====== Extracted data

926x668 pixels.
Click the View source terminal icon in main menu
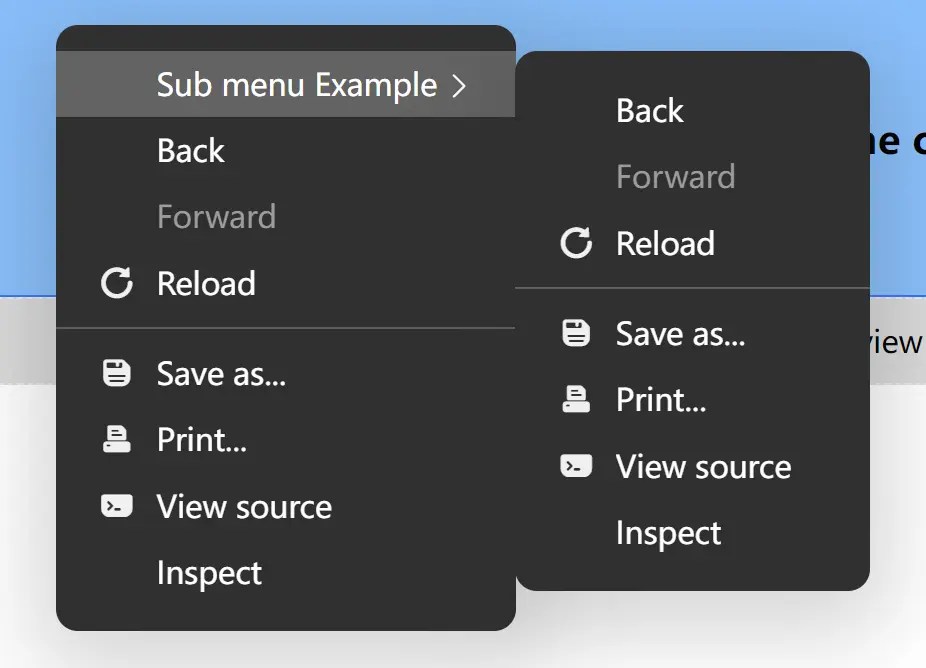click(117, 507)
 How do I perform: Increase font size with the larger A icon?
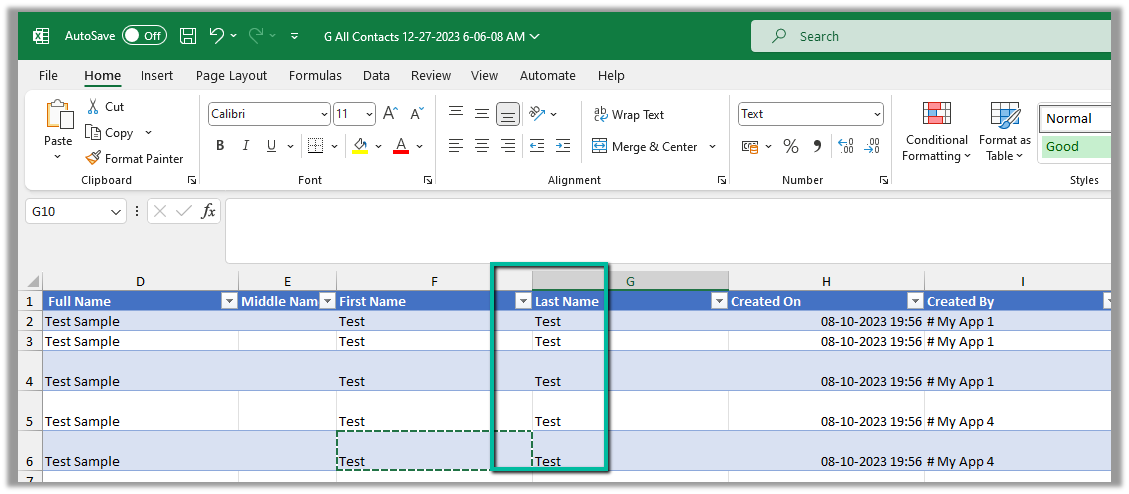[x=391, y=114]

============
====== Extracted data

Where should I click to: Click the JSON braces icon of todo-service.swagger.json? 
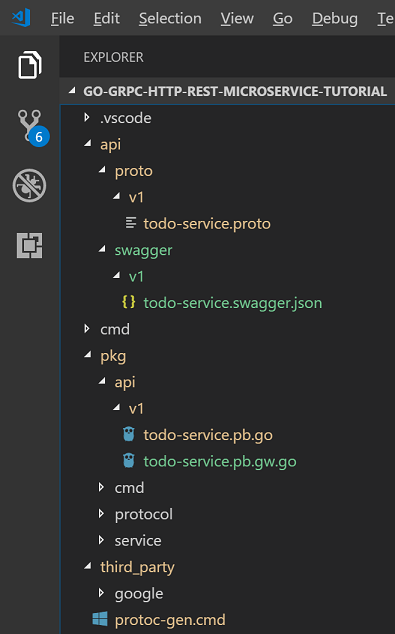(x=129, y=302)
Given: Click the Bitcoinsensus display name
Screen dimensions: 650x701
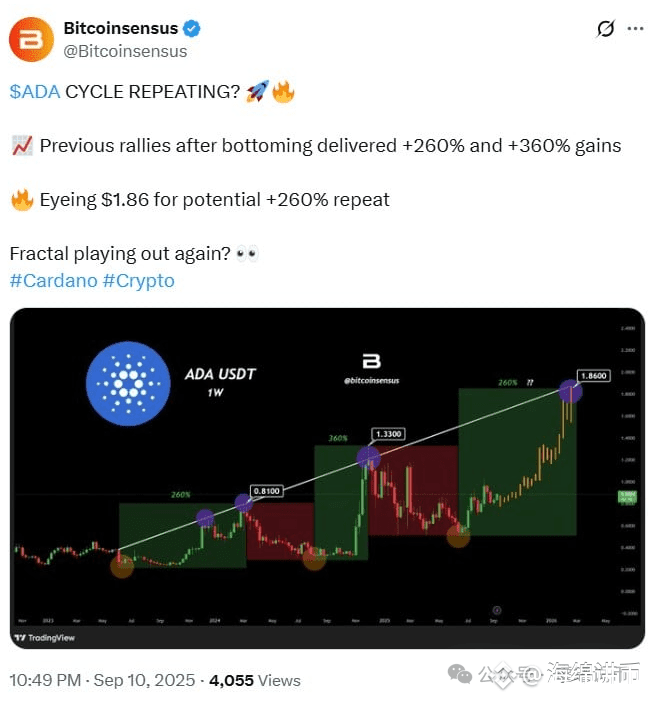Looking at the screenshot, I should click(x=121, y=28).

============

Task to complete:
Please swap every "icon" for "button" in the lines running from the line with "926x668 pixels." to the line with "[x=391, y=114]", changing nothing else. Give back only those lines, without the pictures.

Exercise response:
926x668 pixels.
Click the View source terminal button in main menu
click(117, 507)
 How do I perform: Increase font size with the larger A button?
[x=391, y=114]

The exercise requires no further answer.